> Work instructions
Turn the data into a Markdown table with the columns Row and Text, numbering each line and leaving out blank lines and pictures. Begin at the line that has "You are a computer-use" and stop after the line that has "Looking at the screenshot, I should 109,181.".

> Materials provided
---
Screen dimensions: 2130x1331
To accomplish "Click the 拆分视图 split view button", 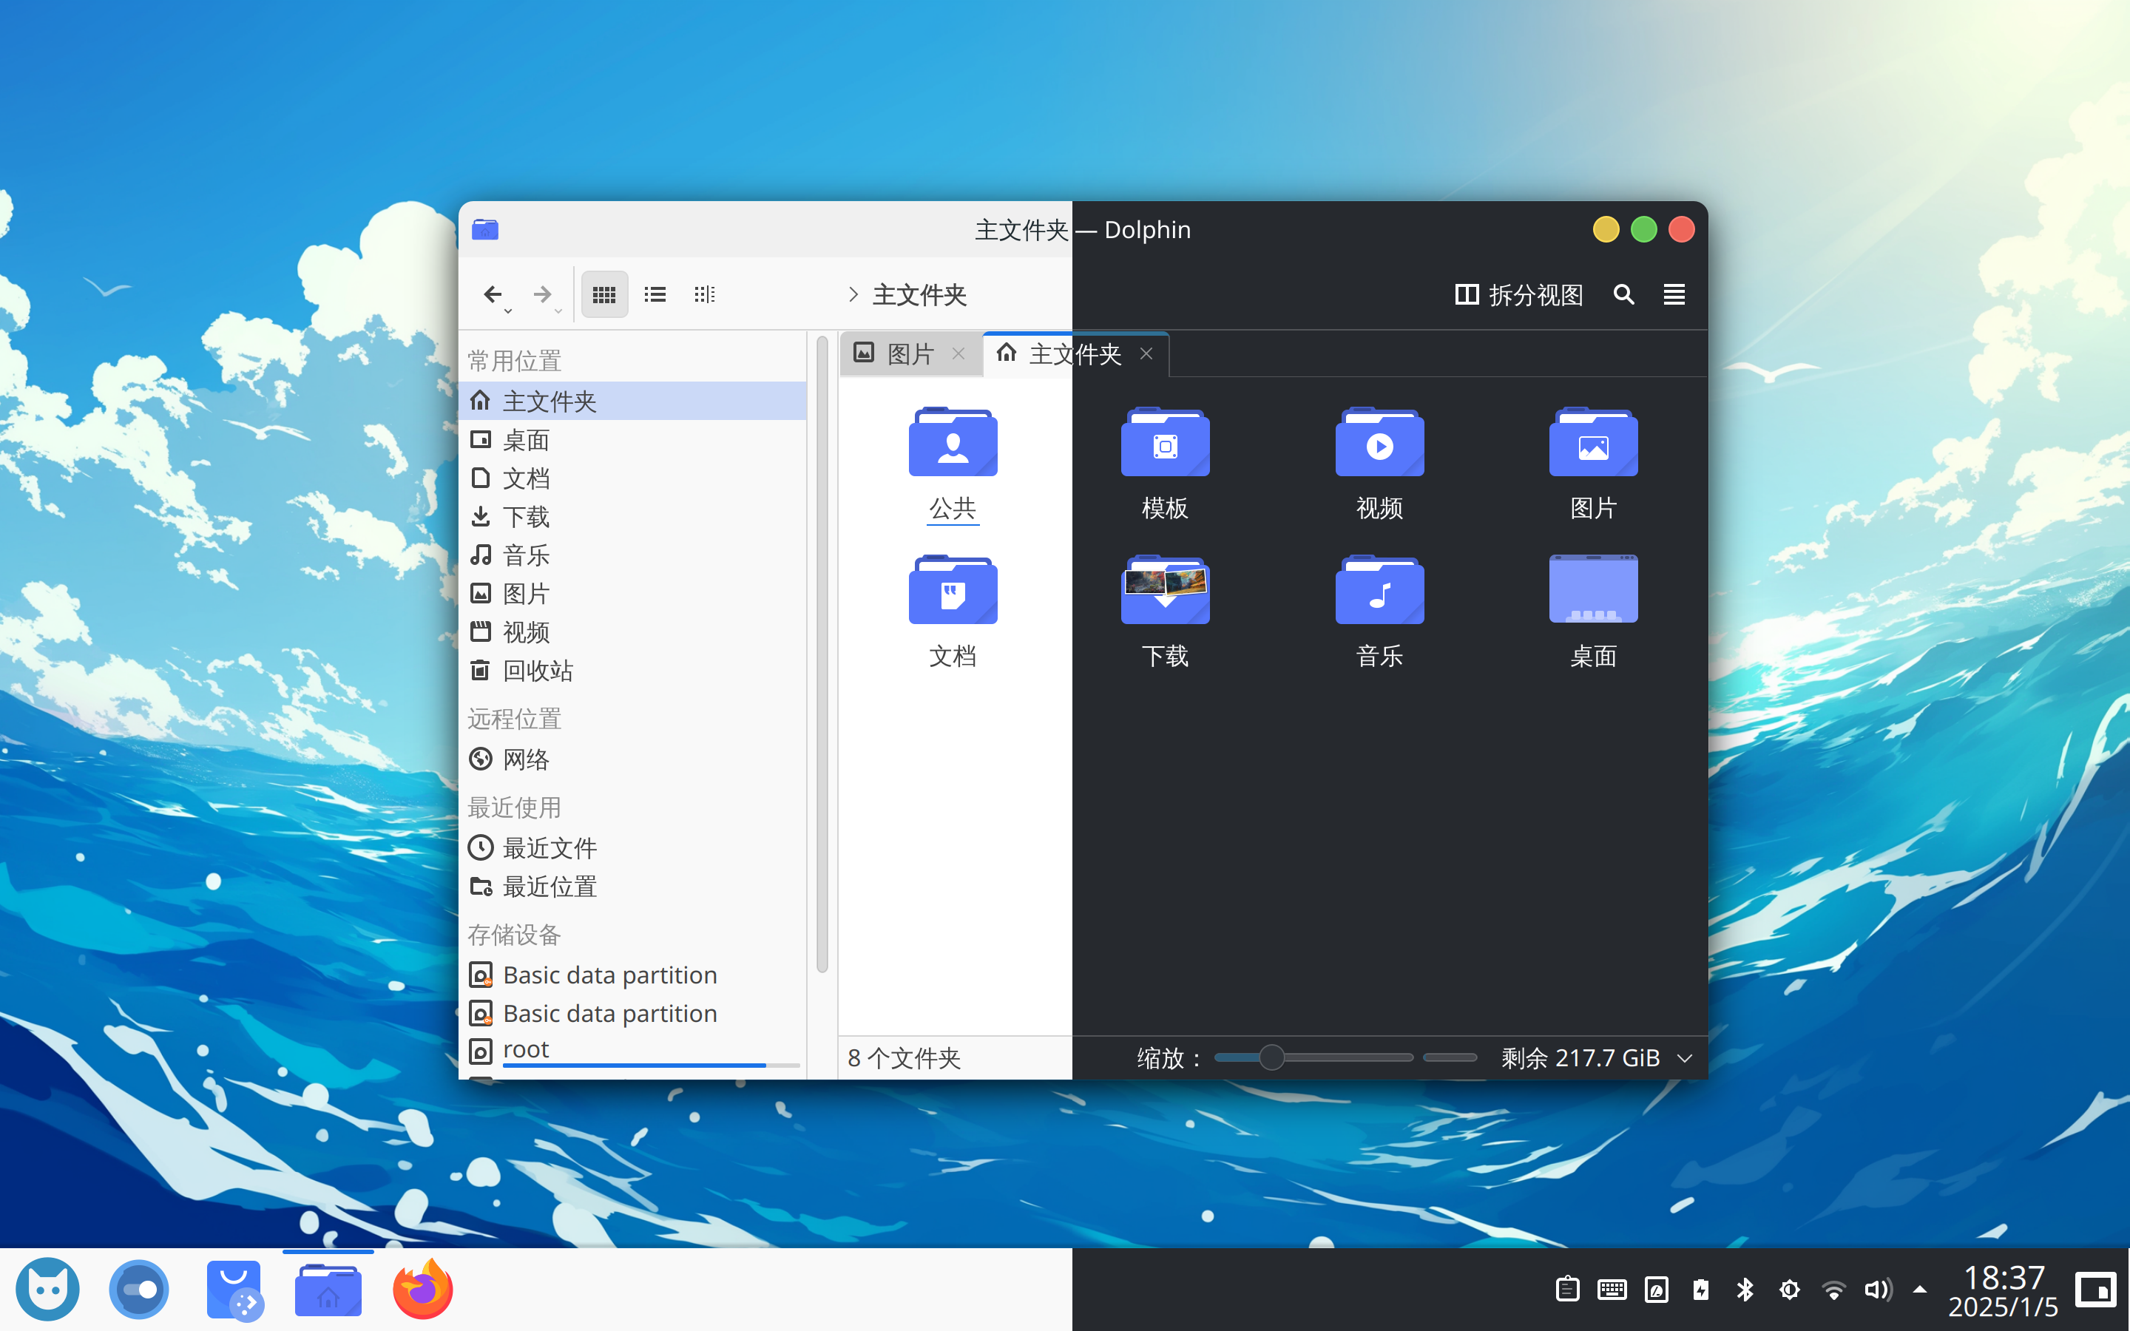I will [1519, 295].
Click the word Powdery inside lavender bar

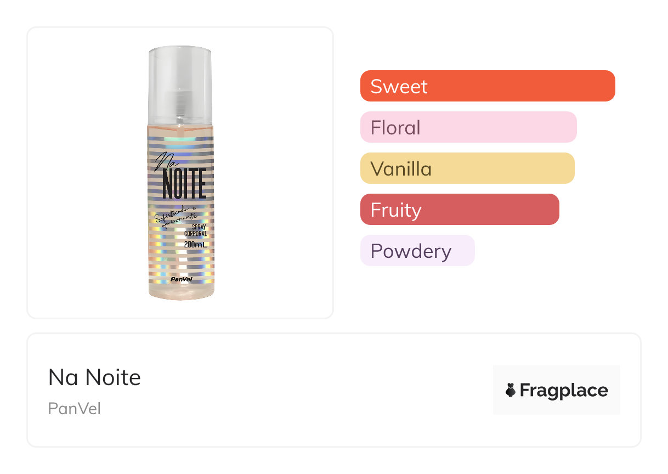[x=411, y=251]
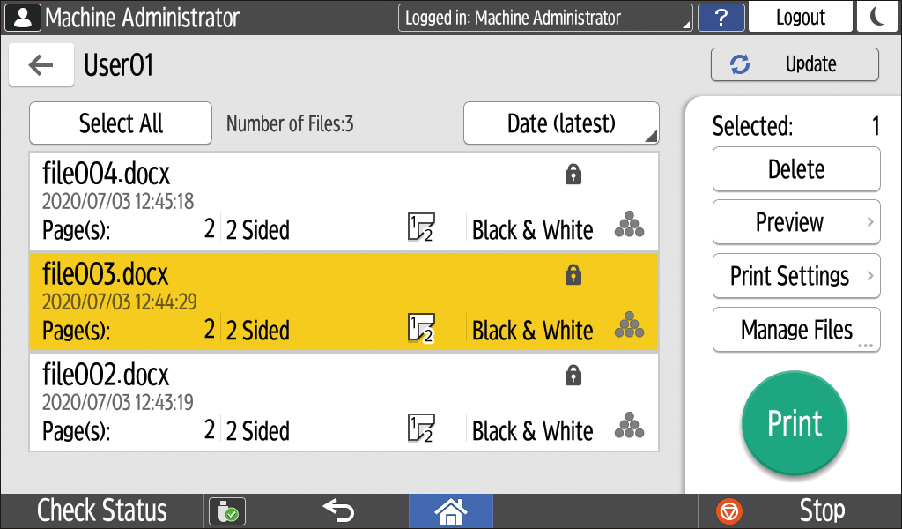Click Check Status in the bottom bar
902x529 pixels.
(x=101, y=510)
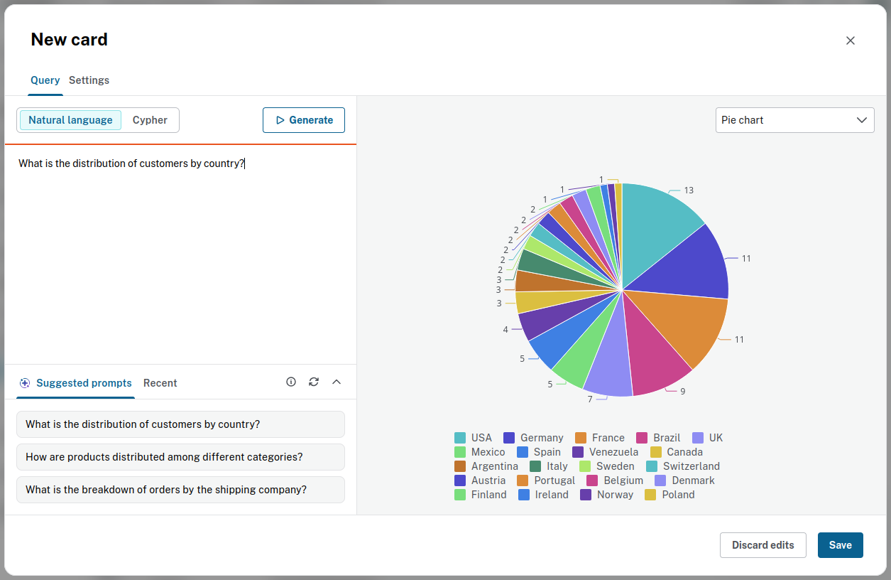Click the play icon inside the Generate button
The image size is (891, 580).
[x=280, y=119]
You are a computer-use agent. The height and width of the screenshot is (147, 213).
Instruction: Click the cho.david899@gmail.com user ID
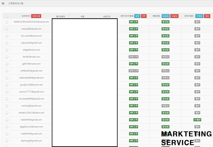pos(31,99)
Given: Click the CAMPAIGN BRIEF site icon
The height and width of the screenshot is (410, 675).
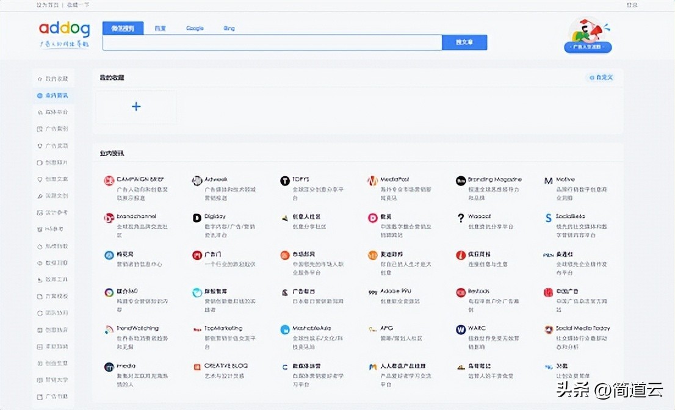Looking at the screenshot, I should 109,181.
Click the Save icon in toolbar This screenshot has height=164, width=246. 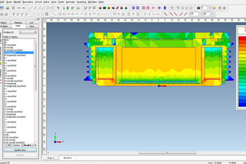click(2, 8)
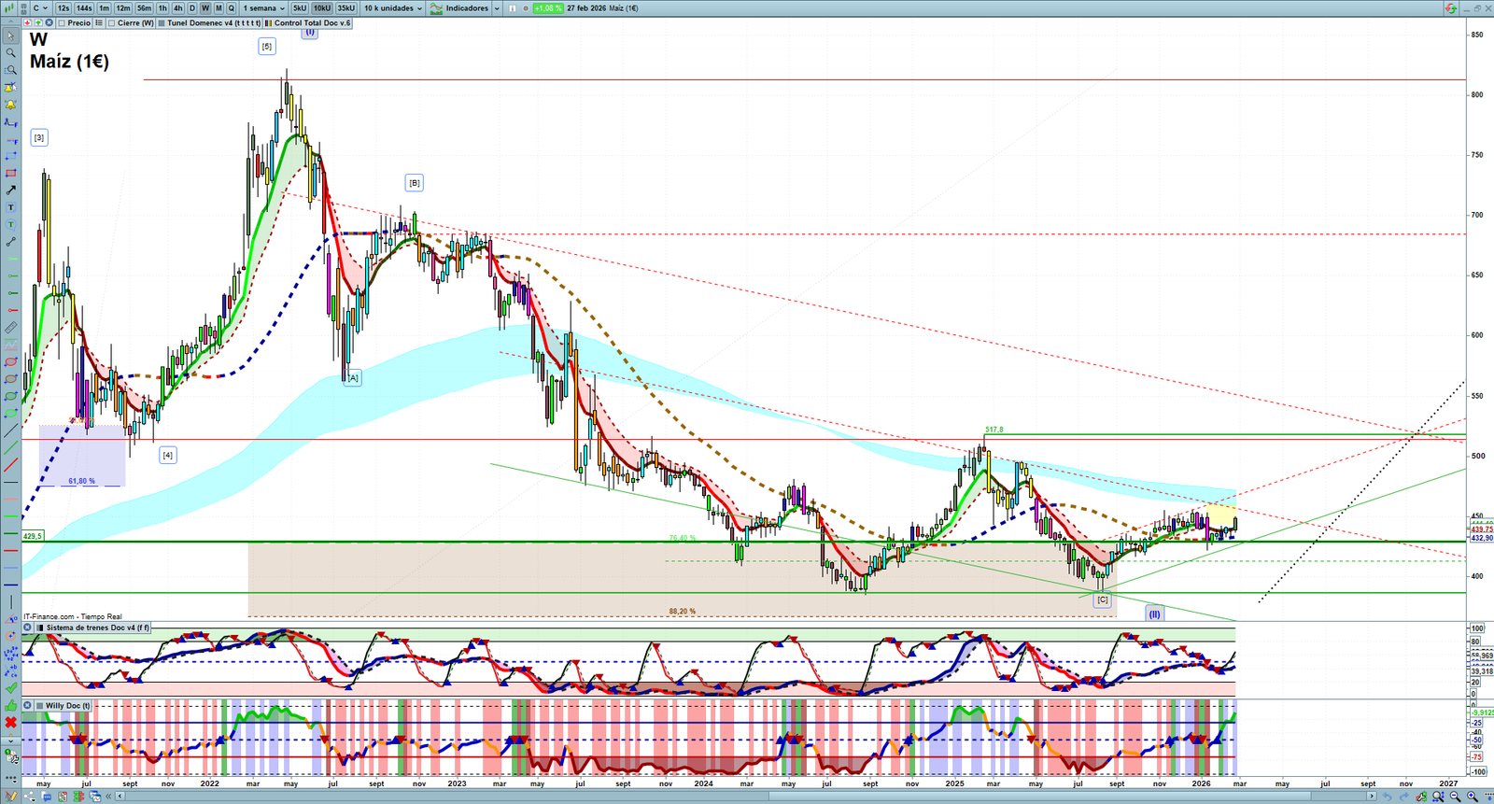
---
> Completed task
| Row | Text |
|---|---|
| 1 | You are a computer-use agent. The height and width of the screenshot is (147, 213). |
| 2 | Instruction: Click the cho.david899@gmail.com user ID |
| 3 | pos(31,99) |
| 4 | Given: Click the CAMPAIGN BRIEF site icon |
| 5 | The height and width of the screenshot is (410, 675). |
| 6 | Looking at the screenshot, I should 109,181. |